Return, from the listing below, each line where the word "computer" appears.
[DATASET RECORDS]
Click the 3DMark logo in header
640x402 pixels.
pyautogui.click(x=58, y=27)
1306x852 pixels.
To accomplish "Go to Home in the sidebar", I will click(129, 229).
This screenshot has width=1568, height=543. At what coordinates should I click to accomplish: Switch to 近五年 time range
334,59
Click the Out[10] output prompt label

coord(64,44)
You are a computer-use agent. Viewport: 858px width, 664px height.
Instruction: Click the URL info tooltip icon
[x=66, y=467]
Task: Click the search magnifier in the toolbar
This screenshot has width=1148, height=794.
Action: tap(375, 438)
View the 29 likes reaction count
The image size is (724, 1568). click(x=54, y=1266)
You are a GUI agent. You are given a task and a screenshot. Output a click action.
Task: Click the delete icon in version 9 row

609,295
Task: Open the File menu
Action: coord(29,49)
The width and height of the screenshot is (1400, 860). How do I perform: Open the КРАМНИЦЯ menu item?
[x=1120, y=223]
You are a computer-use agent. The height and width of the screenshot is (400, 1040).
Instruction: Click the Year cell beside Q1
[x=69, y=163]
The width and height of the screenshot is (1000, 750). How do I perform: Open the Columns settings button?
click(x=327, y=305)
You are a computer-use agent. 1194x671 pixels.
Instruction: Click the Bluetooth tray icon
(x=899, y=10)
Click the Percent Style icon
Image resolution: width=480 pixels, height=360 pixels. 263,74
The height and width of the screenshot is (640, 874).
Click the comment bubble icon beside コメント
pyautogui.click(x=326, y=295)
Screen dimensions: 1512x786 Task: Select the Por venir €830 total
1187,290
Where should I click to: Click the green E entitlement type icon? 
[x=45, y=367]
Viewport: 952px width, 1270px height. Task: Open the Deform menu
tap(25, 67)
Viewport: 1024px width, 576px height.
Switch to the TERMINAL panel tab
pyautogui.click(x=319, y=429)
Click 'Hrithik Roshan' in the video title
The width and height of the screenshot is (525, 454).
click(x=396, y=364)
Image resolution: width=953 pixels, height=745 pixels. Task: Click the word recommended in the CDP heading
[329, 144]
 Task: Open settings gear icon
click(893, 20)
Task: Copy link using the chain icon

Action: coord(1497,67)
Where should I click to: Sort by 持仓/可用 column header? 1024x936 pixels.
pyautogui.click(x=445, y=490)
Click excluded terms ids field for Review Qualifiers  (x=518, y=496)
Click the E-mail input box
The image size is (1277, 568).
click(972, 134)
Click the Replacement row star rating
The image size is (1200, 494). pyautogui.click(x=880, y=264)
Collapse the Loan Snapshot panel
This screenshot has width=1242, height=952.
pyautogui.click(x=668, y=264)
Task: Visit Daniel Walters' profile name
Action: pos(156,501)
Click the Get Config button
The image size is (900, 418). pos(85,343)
[/DATASET RECORDS]
■ RESPONSE TO THE TASK:
You are a computer-use agent. Viewport: 858px width, 664px height.
You are a computer-use agent. The height and width of the screenshot is (400, 1040).
You are a computer-use agent. 1194x671 pixels.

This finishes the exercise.